Снег разжиз и брызгал из-под полозьев. На поворотах санки заносило. С Зеленцовской они только что выехали на Большую Федоровскую улицу.
— Осмелюсь спросить, Алексей Флегонтович, — начал Антип. — Куда вы теперь направлятесь?
— Что? — Грязнов очнулся от дум. — А… вот ты о чем… К цветочнице из Лодзи. В Польшу… Знаешь, дама, которая умеет любить… К ней…
Антип степенно откашлялся. Он хоть ничего не понял, но согласно кивнул.
— Бабы энти любят, ежели есть деньги…
— А у меня есть деньги, Антип. Жил не размашисто, все в делах. Есть у меня деньги.
— Тогда можно, — одобрил кучер. — В трактире, когда сидишь, и то обновляешься. Обновление требуется… Опять осмелюсь: супруга с сыном осталась? Поди, не пондравится ей?
— А это уже не твое дело, — строго сказал Грязнов. — Приостанови.
В просветах домов вдалеке виднелась фабрика. Шел густой черный дым из труб. Окна отблескивали в солнечном свете. Грязнову даже почудилось, что он слышит гул, рвущийся из ее окон.
Он тяжело вылез из санок, стоял, вглядываясь вдаль— то ли от ветра, то ли еще от чего — слезящимися глазами. Двадцать пять лет назад с этого же места он рассматривал фабрику жадными глазами. Были надежды. Была молодость…

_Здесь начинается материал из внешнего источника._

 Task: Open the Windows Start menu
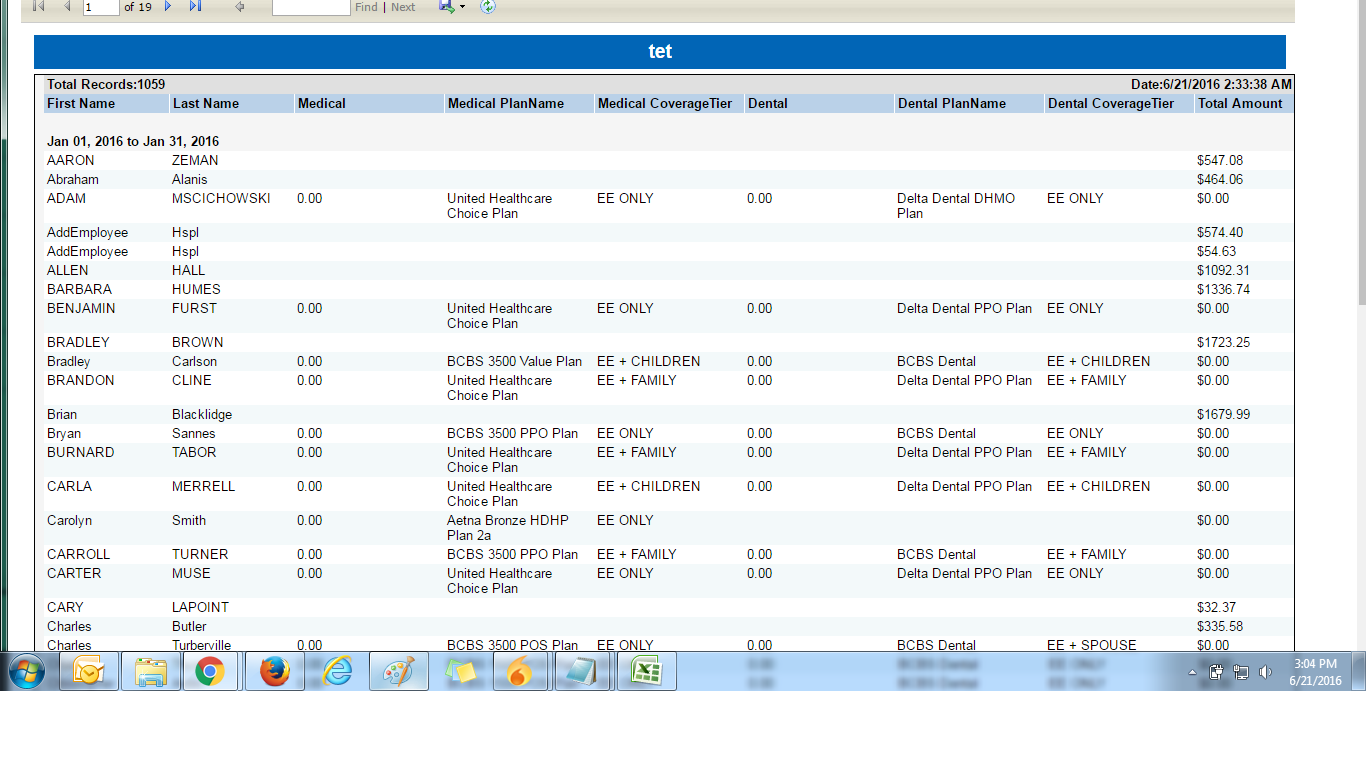(x=28, y=672)
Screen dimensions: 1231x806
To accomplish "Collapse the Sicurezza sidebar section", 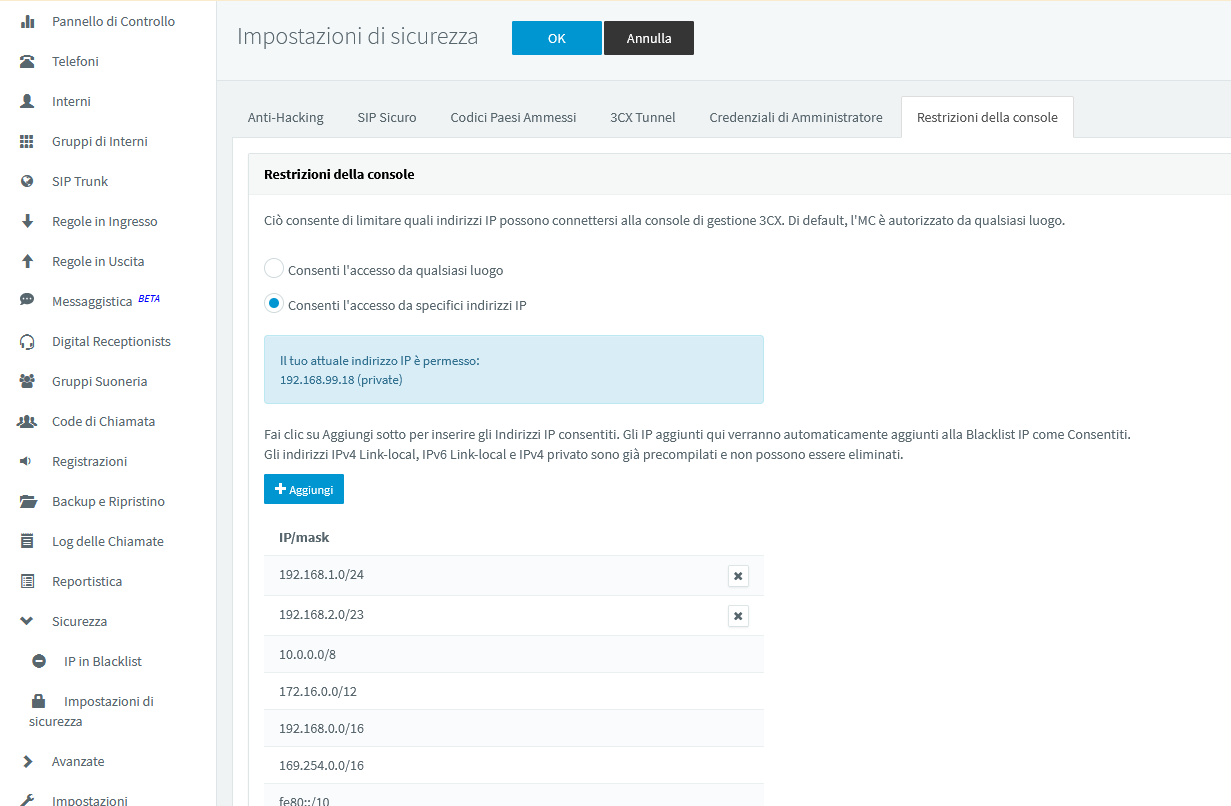I will coord(28,621).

— Езжай, — грубо сказал он кучеру, залезая и усаживаясь поудобнее на кожаном сиденье. — И молчи…
— Куда уж как понятно, — отозвался на это Антип. — Мне в спину посмотреть — все ваши чувствия видны. Нынче они вроде как расхристаны. А все отчего?.. Оно и конечно…
И долго еще Антип бормотал себе под нос, пока вез Грязнова к поезду на Московский вокзал.